» **Your assignment**:
Figure out how many lines of the listing include the string "marker"; the reply is only that number.

####################

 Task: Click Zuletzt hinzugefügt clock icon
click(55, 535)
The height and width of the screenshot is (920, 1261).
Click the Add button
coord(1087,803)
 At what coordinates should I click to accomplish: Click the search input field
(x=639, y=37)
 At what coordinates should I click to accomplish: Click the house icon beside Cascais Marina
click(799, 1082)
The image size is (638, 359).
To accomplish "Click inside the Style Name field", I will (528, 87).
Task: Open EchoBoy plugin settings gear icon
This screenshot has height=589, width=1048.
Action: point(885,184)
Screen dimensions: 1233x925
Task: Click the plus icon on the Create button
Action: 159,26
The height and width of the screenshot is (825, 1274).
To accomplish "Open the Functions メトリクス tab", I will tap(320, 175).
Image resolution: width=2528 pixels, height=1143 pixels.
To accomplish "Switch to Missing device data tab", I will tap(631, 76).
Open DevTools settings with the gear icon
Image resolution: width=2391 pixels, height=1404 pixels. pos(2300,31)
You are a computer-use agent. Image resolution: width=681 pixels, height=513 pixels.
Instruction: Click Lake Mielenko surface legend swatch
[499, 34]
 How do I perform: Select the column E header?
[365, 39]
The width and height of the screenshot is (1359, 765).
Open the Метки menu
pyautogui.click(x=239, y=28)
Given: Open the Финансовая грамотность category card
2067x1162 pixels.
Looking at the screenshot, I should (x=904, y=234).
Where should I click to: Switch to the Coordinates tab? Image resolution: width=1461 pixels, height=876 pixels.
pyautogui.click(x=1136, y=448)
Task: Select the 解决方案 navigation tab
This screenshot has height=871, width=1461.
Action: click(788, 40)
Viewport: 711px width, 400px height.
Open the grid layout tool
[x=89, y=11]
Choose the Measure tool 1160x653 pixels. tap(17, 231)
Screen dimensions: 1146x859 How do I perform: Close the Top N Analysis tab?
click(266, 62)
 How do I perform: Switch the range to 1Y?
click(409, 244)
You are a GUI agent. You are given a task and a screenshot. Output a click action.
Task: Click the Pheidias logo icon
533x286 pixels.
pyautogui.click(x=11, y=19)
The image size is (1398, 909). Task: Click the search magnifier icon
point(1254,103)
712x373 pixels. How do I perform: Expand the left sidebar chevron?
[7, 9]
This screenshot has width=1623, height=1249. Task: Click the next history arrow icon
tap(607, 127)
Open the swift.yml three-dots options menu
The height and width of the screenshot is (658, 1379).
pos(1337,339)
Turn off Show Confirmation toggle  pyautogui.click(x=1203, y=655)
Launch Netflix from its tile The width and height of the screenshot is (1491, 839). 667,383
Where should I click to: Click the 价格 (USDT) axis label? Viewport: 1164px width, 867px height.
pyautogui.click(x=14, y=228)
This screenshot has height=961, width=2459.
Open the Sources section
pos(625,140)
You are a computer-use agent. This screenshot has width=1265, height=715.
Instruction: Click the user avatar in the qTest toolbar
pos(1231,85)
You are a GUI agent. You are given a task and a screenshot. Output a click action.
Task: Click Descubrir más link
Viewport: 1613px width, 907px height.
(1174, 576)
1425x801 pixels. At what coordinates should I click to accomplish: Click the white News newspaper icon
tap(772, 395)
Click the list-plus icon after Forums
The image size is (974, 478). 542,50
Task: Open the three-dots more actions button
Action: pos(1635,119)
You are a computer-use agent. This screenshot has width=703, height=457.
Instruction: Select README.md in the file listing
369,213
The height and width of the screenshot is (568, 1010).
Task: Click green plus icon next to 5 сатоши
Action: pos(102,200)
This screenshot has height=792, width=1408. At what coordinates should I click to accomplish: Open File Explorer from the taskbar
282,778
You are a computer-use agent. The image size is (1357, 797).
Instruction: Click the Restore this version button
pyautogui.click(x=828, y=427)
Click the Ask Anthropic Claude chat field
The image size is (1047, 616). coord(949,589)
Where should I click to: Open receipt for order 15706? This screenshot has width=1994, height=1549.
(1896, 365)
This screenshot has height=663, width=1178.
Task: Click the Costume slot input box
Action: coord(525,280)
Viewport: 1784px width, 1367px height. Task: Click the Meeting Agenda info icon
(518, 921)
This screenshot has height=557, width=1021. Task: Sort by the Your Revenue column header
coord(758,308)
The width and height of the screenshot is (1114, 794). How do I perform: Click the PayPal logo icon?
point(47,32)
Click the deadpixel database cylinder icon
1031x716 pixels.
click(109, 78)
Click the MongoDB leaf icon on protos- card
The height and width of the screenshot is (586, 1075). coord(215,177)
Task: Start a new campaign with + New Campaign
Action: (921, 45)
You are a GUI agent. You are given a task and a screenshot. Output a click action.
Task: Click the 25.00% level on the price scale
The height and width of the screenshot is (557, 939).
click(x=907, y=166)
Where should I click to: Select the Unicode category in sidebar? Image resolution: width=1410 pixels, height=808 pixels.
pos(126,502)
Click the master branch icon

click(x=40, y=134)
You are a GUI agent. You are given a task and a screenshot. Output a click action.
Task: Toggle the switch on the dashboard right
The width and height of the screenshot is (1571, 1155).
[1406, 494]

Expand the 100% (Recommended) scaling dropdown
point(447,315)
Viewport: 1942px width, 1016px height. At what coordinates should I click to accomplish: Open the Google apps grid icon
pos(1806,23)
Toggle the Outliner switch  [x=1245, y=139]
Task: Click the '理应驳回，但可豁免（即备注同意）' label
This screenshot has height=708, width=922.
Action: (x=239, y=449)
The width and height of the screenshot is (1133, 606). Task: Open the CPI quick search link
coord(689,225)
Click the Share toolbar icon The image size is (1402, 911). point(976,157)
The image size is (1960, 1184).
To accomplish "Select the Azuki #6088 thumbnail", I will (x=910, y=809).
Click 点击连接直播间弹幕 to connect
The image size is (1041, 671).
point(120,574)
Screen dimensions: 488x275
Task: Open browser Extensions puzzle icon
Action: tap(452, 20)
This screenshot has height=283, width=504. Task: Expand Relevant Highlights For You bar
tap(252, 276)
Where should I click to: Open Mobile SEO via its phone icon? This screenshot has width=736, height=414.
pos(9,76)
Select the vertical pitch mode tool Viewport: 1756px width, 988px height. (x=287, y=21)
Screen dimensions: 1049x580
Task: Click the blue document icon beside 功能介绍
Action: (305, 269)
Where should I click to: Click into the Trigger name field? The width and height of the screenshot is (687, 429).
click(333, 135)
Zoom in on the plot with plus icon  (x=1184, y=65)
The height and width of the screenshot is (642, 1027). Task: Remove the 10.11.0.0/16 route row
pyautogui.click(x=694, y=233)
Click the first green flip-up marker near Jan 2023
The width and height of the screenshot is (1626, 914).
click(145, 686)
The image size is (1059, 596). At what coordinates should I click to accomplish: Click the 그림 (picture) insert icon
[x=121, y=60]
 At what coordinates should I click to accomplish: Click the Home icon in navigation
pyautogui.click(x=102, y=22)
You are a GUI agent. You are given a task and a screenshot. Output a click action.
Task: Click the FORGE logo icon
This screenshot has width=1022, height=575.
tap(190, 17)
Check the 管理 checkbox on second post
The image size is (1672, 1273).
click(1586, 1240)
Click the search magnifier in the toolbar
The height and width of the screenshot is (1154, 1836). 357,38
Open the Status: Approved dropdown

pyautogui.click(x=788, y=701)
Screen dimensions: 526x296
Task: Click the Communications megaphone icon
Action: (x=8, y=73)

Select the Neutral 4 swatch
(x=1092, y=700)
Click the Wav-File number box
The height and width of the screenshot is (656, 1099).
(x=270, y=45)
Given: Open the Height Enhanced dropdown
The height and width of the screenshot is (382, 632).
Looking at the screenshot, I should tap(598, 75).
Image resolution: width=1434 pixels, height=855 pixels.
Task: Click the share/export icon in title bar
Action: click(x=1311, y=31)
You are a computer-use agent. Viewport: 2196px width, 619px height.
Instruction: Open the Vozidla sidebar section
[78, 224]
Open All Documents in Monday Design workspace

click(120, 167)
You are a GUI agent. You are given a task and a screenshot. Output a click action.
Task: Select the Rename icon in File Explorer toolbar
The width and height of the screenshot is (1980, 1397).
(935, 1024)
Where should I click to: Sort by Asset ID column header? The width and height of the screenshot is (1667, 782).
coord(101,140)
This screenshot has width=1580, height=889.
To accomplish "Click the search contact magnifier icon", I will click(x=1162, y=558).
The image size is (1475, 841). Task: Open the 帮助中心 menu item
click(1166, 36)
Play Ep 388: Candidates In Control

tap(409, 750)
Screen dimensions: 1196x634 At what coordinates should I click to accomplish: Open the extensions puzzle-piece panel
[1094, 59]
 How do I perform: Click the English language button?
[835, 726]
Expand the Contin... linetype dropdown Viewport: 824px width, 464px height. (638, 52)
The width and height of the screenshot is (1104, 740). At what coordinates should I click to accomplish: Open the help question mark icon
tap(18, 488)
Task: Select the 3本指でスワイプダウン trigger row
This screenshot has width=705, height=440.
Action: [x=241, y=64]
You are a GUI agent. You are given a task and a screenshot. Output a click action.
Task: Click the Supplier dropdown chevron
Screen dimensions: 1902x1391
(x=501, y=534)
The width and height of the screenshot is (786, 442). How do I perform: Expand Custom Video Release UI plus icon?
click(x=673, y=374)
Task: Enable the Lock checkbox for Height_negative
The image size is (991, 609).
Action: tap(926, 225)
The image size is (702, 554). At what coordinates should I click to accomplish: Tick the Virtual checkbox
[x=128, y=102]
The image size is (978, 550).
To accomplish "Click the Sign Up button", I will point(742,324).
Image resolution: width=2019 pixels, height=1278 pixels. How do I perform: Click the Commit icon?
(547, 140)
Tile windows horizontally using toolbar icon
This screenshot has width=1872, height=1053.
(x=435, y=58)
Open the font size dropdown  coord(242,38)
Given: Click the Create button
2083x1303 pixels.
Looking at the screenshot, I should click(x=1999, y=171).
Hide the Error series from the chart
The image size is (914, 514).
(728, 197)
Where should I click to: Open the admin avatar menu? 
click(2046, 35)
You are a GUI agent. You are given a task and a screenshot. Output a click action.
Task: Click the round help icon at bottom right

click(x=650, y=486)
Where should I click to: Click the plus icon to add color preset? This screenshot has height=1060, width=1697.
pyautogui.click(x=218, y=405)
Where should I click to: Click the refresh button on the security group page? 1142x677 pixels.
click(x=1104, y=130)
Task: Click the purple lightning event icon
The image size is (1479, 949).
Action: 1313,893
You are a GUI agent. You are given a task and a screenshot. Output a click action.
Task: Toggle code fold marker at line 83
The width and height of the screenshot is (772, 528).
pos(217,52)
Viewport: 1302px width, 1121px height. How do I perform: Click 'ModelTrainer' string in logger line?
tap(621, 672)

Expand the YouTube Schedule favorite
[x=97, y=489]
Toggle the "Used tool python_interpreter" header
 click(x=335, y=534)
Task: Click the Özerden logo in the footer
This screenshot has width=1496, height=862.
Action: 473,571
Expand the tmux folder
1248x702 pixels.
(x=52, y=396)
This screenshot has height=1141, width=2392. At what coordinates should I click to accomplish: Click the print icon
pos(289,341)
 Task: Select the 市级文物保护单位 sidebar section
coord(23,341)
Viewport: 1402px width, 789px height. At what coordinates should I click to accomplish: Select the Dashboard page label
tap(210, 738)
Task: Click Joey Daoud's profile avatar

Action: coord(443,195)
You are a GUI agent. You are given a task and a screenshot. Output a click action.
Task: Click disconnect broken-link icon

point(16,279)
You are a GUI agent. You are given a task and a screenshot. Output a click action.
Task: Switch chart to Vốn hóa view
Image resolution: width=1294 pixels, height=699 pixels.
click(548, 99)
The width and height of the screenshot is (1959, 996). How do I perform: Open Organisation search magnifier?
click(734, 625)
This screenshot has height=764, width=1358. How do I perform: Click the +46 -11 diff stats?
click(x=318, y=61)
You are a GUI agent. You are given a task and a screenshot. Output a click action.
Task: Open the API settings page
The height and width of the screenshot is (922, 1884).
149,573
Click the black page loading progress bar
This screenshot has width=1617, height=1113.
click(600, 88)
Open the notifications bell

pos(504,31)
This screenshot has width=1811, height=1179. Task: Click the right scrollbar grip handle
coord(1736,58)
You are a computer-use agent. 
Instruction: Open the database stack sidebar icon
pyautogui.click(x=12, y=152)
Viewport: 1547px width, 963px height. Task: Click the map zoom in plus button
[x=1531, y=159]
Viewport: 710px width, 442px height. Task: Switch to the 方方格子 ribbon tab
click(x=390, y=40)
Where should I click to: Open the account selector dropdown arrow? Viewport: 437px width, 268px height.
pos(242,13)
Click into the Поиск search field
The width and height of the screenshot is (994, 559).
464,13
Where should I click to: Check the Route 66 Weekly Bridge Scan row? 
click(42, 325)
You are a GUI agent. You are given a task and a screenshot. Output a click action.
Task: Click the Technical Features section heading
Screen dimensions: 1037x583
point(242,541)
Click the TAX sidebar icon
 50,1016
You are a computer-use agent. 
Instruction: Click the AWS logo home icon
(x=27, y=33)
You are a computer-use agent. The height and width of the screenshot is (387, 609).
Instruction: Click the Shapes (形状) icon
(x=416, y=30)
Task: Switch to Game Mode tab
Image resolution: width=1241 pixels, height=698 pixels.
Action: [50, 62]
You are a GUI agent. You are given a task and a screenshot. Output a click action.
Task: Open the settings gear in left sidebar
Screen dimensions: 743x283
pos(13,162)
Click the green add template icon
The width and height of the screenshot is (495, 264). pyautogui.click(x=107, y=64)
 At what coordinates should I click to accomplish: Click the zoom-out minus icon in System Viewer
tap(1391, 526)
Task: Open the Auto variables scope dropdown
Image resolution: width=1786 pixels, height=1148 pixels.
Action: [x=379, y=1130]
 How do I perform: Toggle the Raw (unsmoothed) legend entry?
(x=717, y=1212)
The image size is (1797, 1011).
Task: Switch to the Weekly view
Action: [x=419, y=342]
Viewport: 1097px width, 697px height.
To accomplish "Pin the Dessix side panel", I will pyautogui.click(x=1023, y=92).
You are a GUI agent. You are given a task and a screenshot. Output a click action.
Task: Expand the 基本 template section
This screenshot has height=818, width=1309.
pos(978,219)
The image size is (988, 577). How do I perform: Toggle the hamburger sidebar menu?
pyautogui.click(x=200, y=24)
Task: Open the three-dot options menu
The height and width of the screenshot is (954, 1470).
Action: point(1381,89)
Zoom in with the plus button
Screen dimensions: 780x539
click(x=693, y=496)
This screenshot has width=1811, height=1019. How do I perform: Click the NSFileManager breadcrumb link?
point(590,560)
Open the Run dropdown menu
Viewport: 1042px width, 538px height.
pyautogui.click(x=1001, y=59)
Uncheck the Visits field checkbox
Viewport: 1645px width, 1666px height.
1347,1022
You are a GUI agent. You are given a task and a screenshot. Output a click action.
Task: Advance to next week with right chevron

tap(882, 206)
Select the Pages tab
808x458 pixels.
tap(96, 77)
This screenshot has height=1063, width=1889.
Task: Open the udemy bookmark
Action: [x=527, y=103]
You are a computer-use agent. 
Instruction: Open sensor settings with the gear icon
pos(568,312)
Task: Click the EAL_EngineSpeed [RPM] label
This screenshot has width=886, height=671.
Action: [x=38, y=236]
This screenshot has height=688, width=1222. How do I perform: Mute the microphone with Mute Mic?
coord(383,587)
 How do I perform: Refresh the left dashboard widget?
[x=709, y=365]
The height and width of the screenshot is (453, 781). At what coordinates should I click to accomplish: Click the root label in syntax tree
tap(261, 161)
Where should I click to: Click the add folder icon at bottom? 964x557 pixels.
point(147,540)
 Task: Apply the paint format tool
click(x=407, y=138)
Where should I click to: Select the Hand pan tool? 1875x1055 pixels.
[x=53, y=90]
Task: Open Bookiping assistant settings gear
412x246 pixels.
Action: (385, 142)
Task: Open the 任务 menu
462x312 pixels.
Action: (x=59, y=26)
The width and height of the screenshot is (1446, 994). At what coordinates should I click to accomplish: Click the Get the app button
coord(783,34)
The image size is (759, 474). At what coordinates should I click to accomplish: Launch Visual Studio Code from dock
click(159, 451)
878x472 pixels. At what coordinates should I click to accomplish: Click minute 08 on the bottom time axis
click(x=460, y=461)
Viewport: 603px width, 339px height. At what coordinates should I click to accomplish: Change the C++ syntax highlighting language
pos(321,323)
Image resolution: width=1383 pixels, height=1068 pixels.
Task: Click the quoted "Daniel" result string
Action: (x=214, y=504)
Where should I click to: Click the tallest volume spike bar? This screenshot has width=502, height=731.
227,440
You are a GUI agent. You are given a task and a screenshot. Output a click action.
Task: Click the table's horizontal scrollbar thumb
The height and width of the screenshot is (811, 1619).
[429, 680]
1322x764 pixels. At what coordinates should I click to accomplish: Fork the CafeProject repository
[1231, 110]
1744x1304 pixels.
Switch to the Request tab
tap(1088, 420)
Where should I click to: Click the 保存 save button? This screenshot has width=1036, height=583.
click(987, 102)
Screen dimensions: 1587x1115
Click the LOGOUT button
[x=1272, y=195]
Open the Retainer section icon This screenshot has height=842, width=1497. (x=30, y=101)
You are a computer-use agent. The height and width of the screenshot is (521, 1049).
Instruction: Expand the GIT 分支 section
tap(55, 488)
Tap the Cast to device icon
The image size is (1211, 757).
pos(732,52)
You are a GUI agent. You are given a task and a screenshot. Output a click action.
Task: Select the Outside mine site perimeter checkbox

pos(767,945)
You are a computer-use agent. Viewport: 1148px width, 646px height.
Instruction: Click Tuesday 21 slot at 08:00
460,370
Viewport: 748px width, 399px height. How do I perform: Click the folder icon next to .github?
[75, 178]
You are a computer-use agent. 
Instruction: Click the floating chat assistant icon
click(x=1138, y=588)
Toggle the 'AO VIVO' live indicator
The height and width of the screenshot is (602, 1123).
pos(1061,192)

####################

» **Solution to this exercise**:
2